In 1891 it became the venue for the community's annual gatherings. Qadian remained the administrative headquarters and capital of the Ahmadiyya Caliphate until the partition of India in 1947, when much of the Community migrated to Pakistan.

=== Partition ===
Prior to the Partition of India, Qadian being the central headquarters of the Ahmadiyya Muslim Community, had around 14,000 Ahmadis spread across approximately 19 different neighborhoods and villages. Following the partition, Mirza Bashir-ud-Din Mahmud Ahmad, the second Khalifa of the Community, carefully oversaw the safe migration of Ahmadis from Qadian to the newly founded state, instructing 313 men, including two of his own sons, to stay in Qadian and guard the sites holy to Ahmadis, conferring upon them the title darveshān-i qādiyān (the dervishes of Qadian) and eventually moving the headquarters to Rabwah, Pakistan.

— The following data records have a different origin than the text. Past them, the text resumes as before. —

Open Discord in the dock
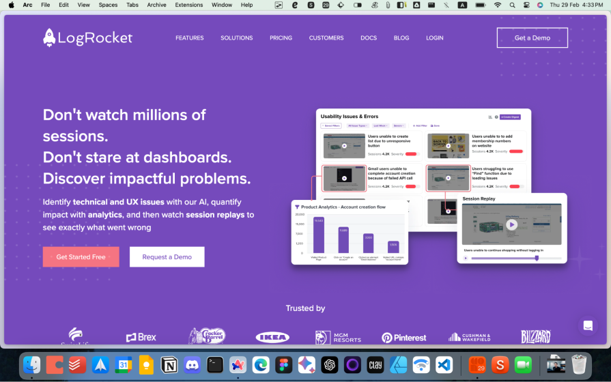The width and height of the screenshot is (611, 382). pyautogui.click(x=192, y=365)

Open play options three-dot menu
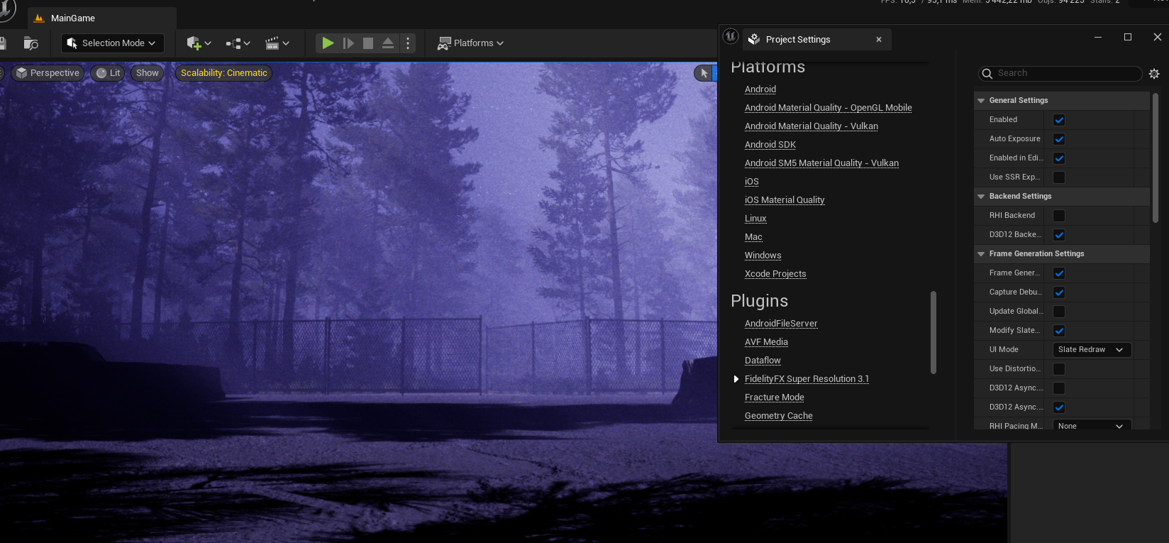coord(408,43)
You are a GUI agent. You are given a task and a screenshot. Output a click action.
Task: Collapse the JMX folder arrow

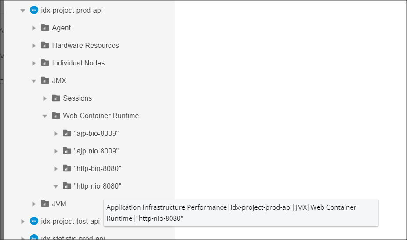coord(34,81)
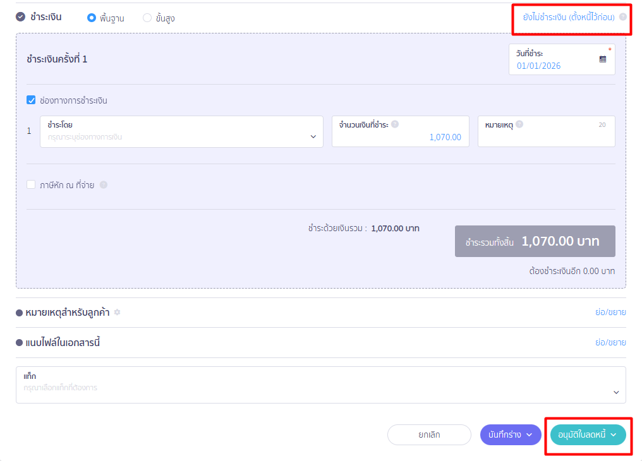Image resolution: width=642 pixels, height=461 pixels.
Task: Click the จำนวนเงินที่ชำระ amount input field
Action: (401, 137)
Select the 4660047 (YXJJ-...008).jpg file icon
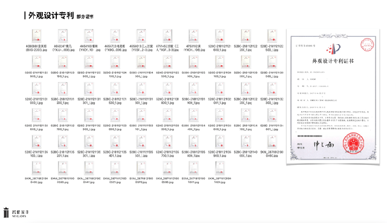The image size is (387, 223). tap(63, 36)
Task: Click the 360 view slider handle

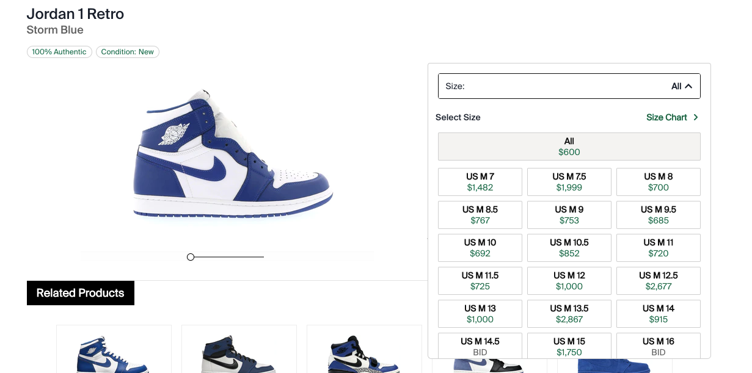Action: point(191,257)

Qadian experienced extreme violence and bloodshed during and after the partition of India, and many of its neighbouring areas and villages became devoid of Muslims, who were either lynched or displaced by militant Sikhs and Hindus backed by the Indian Army at that time. Despite many Muslims deciding to remain in India, in Qadian or its neighboring areas, they were, at a low, persecuted, or forthrightly killed. A curfew on Qadian was intermittent for several months after the partition. Many religious places were either forcibly occupied and converted, defaced, ransacked and or vandalised.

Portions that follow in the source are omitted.